Linking visual saliency deviation to image quality degradation: A saliency deviation-based image quality index

doi:10.1016/j.image.2019.04.007

Signal Processing: Image Communication

Volume 75, July 2019, Pages 168-177

https://doi.org/10.1016/j.image.2019.04.007 Get rights and content

Highlights

•
Visual quality degradation is linked and modelled with saliency deviation for the first time.
•
The proposed metric avoids ad-hoc saliency weighting and corresponding computational cost.
•
Both saliency and quality information of the test stimuli are provided.

Abstract

Advances in image quality research have shown the benefits of modeling functional components of the human visual system in image quality metrics. Recently, visual saliency, an important aspect of the human visual system, is increasingly investigated in relation to visual quality perception. Existing studies have showed that incorporating visual saliency leads to improved performance of image quality metrics. However, current applications of visual saliency in image quality metrics mainly focus on the extension of a specific metric with a specific visual saliency model. Issues regarding the optimal use of visual saliency in image quality metrics remain. Psychophysical experiments conducted in the literature have revealed that visual artifacts occurring in an image can change fixation deployment relative to that of the image without distortion. As such, instead of using saliency models as add-ons to image quality metrics, we explored the approach of directly assessing image quality by measuring the visual saliency deviation triggered by visual artifacts. We first analyzed the relationship between visual saliency deviation and image quality degradation on the basis of a large-scale eye-tracking dataset. A saliency deviation-based image quality index was then devised. Experimental results showed that the proposed metric features high prediction accuracy and relatively low computational cost.

Introduction

In current image processing pipeline, image signals are subject to visual distortions in the phases including data acquisition, compression, transmission and reproduction [1]. The perceived visual artifacts occurred in images could affect the visual experience of end users and may even cause interpretation errors in visual inspection tasks.

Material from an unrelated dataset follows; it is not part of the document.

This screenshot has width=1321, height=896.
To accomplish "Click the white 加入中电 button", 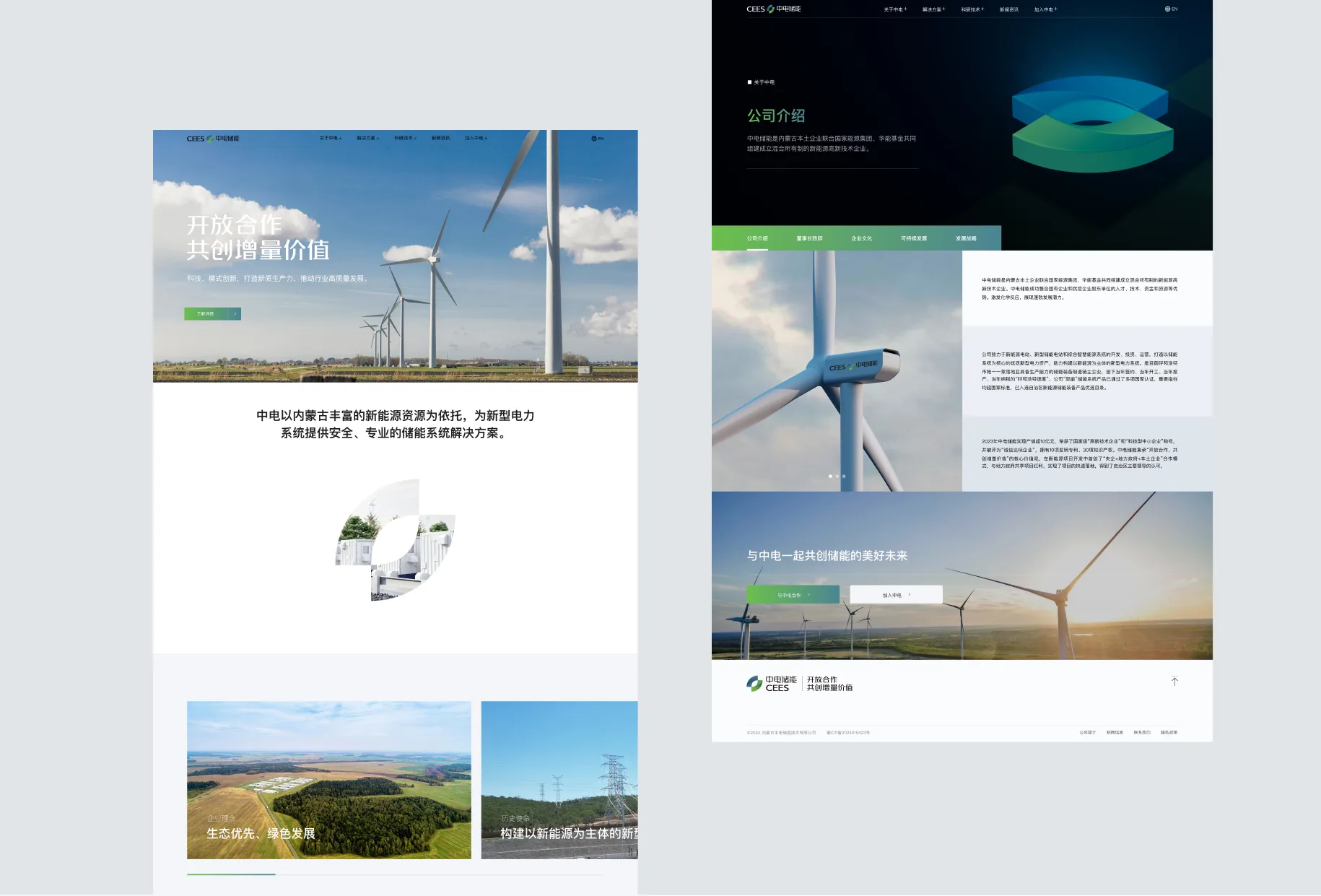I will click(896, 595).
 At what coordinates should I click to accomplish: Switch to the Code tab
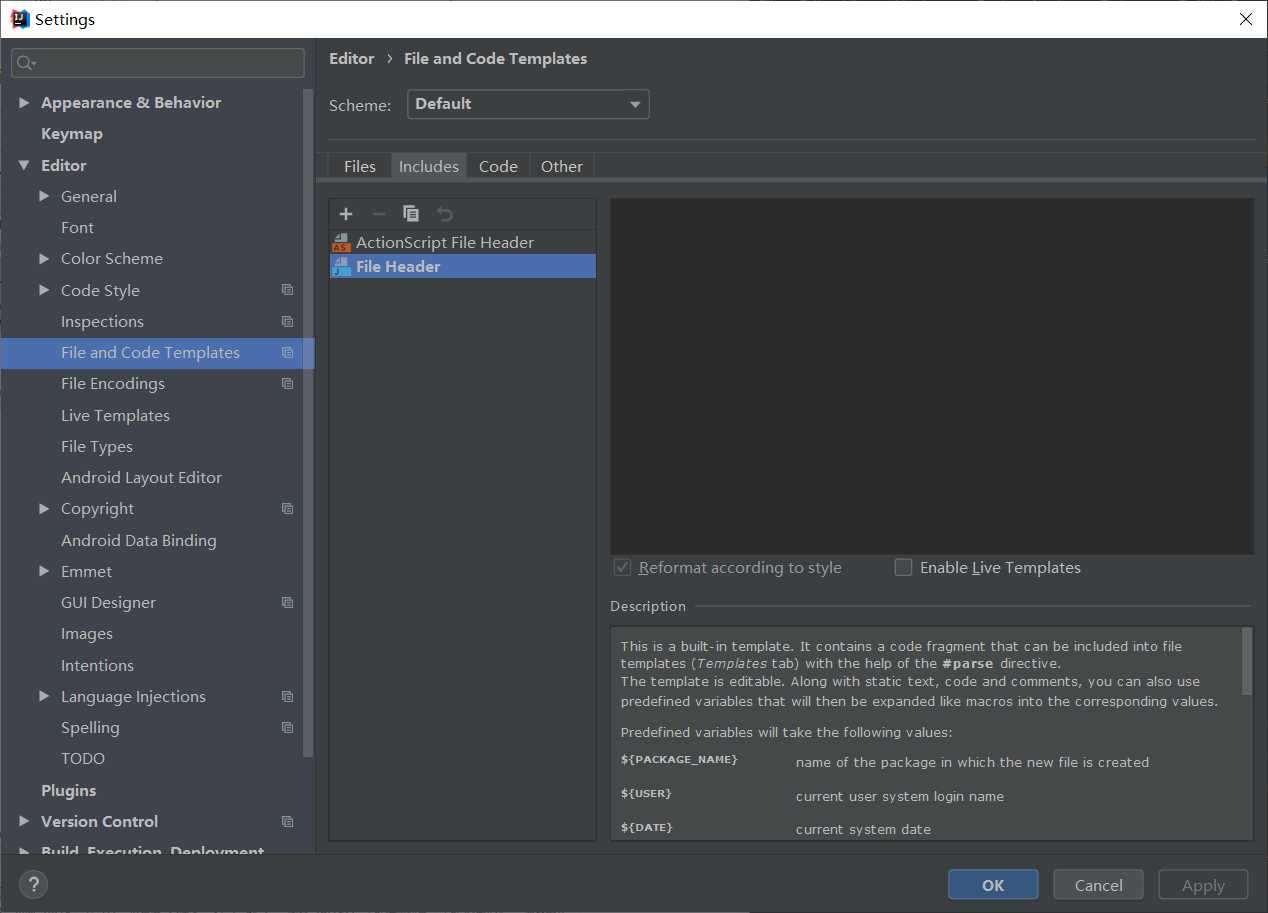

Therefore, computational image quality metrics (IQMs) have emerged as an important component in modern imaging systems for the automatic assessment of perceived image quality [2]. Nowadays, IQMs designed for different purposes are widely available for a broad range of applications, e.g., for fine tuning image and video processing pipelines, evaluating image and video enhancement algorithms, and quality monitoring and control of displays. Depending on to what extent they utilize the undistorted reference, IQMs can be classified into full-reference (FR), reduced-reference (RR) and no-reference (NR) metrics. In this paper, we focused on devising a full-reference metric where the distortion-free image is required.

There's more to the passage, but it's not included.